5. Following Self Management – a Non-Substitute
Nightingale and others have tried to substitute “self management” for time management, but that definition hasn’t gained much traction, with good reason. While it’s accurate that time cannot be managed, and that self management is what we do, it’s not a useful explanation. Every form of management is actually a form of “self management” including examples such as weight management, money management or relationship management. While the substitution is technically correct, it’s not helpful as it takes us no further in our understanding of what to do to prevent problems like lateness or overwhelmed email Inboxes.
6. It Stymies Further Research
Believing time management exists without evidence has led us to completely ignore even tougher questions about whether or not time itself exists. Physicists have trouble defining “time” and many claim that it has no reality outside of human existence. Einstein claimed that time is an illusion. Julian Barbour, the brilliant author and researcher, echoed the sentiment.
Philosophers also have trouble defining what time is. J.M.E. McTaggart came up with the idea of two kinds of time which he named the “A” and “B” series. According to Wikipedia, the A-series orders events according to them being in the past, present or future.

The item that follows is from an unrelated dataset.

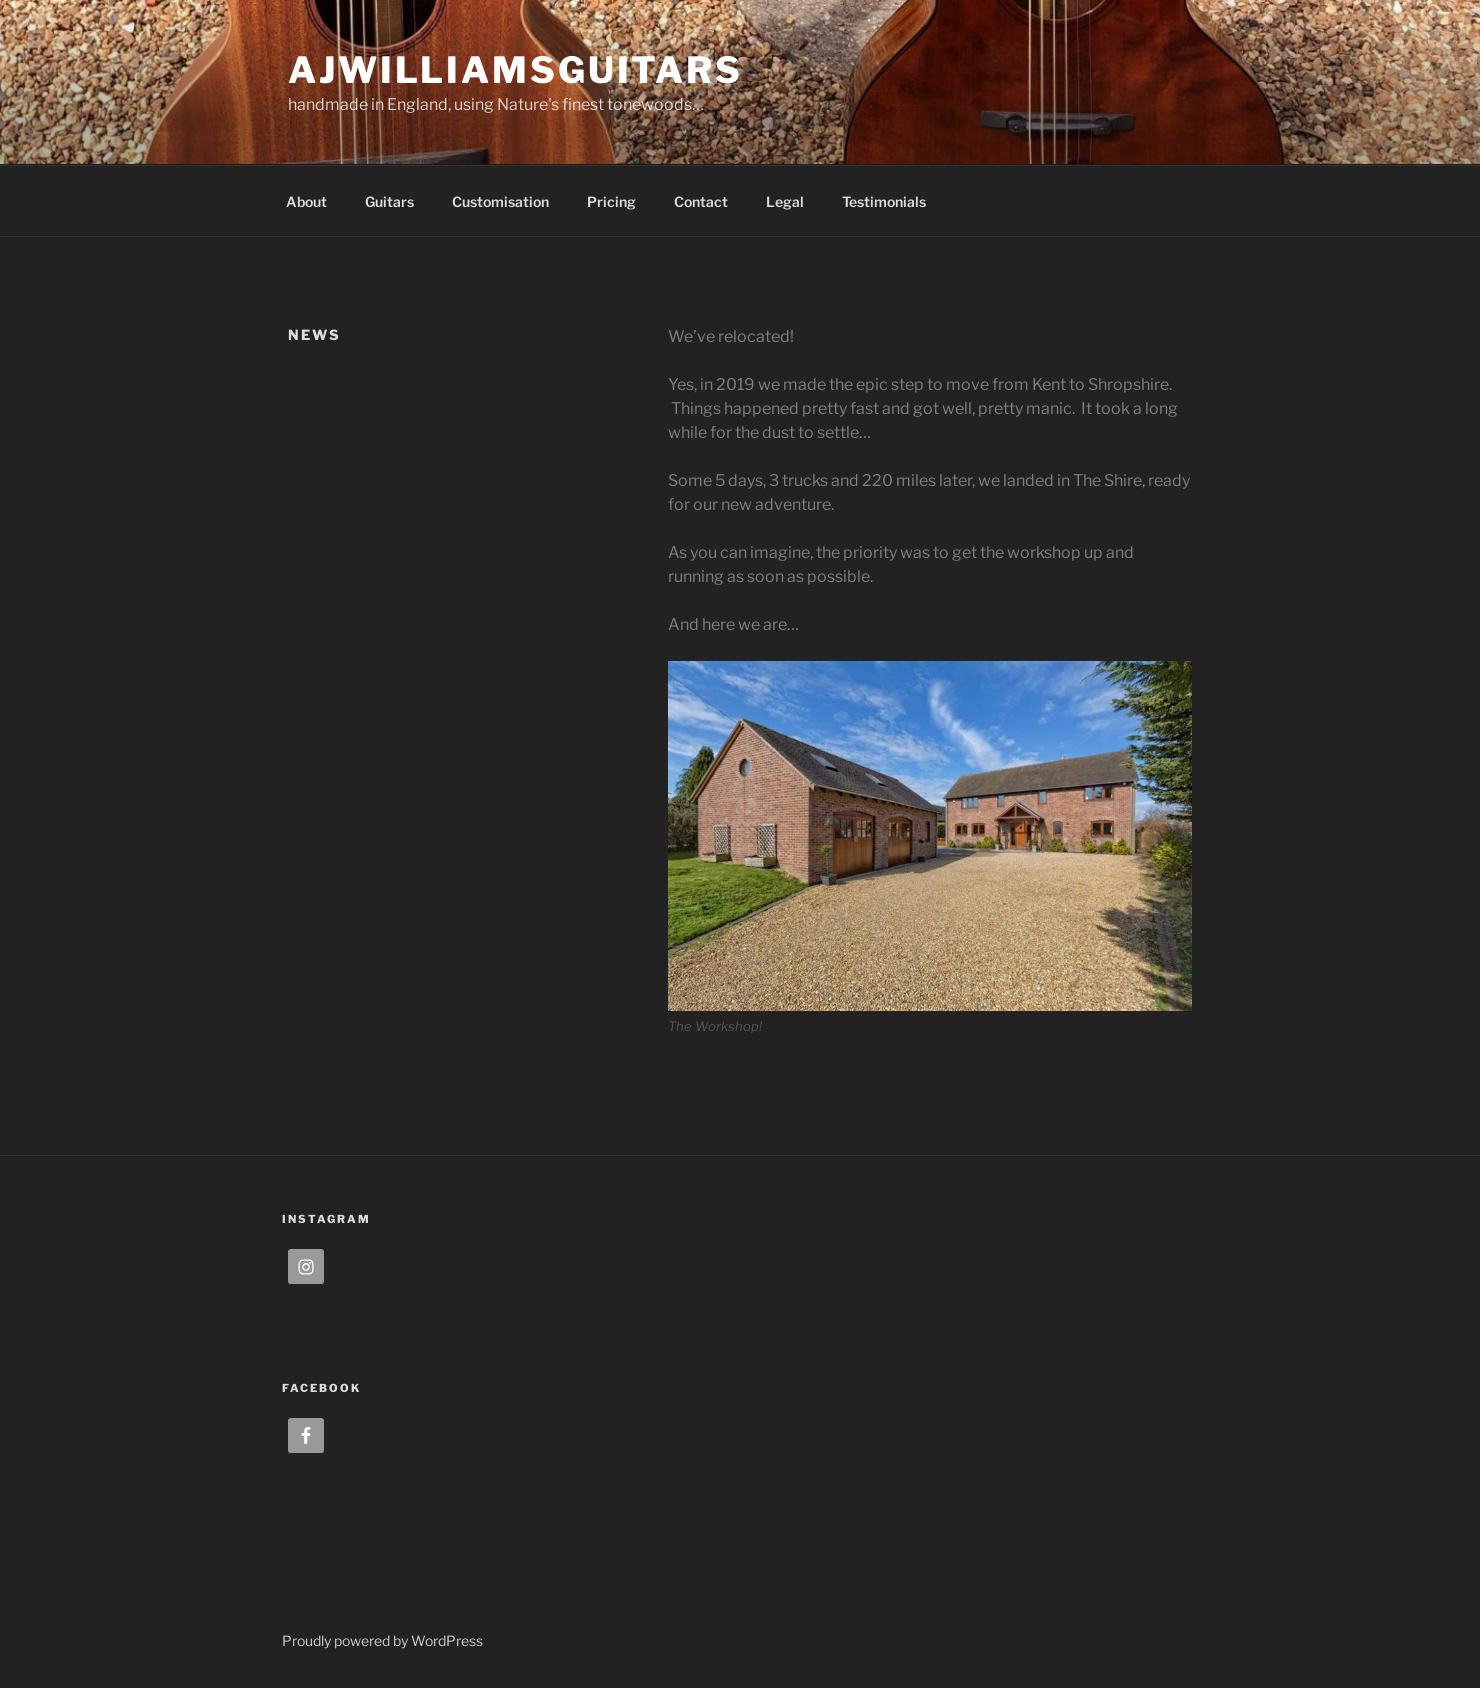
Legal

The B-series eliminates all reference to the past, associated temporal modalities of past and future, and orders all events by the temporal relations earlier and later than.

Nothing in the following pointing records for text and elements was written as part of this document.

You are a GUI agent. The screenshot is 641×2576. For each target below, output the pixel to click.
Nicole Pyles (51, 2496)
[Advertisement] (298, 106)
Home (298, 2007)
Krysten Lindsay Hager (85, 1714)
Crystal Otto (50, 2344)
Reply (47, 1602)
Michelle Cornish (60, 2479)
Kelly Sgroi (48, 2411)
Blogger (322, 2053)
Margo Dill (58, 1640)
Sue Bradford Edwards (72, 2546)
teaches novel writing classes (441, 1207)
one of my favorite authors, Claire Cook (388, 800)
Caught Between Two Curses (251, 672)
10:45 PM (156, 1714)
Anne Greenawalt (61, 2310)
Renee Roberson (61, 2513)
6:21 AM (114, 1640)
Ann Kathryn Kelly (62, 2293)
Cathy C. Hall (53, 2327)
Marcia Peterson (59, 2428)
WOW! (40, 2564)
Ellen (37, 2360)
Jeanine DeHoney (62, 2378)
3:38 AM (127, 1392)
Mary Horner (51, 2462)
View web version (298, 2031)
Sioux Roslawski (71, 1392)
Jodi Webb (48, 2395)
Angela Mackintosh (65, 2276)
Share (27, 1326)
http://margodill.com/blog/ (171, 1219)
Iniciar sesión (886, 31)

These fundamental distinctions have divided philosophical opinion and McTaggart’s 1908 paper, “The Unreality of Time” doesn’t help: it argues that time is unreal because our descriptions are either contradictory, circular or insufficient. He says “Our ground for rejecting time… is that time cannot be explained without assuming time.”
These are fundamental questions that phrases like “time management” cover up. They leaves lay-persons having conversations that are superficial because underneath the common, everyday usage of the term there turns out to be little commonality on which to build.
In Perfect Time-Based Productivity, I introduce a viable alternative – a model of what we do everyday. Human beings uniquely create a type of psychological object called a “time demand” – an internal, individual commitment to complete an action in the future. We start creating time demands in our early teens, no long after we discover the concept of time. We try to manage them in different ways using our memory, paper, calendar, smartphone, tablet, laptop, white board, administrative assistant, Gantt Charts and other means; whatever we can use because their completion is vitally important to us both in terms of our survival, and our success in life.
I argue that time demands are an inescapable reality for functioning adults, given our human limits.
While time itself cannot be managed, we certainly do our best to manage time demands before we even know what they are, or before we can explain what we are actually doing. With adult awareness, we can do much more than unconsciously engage. The opportunities for improvement are enormous.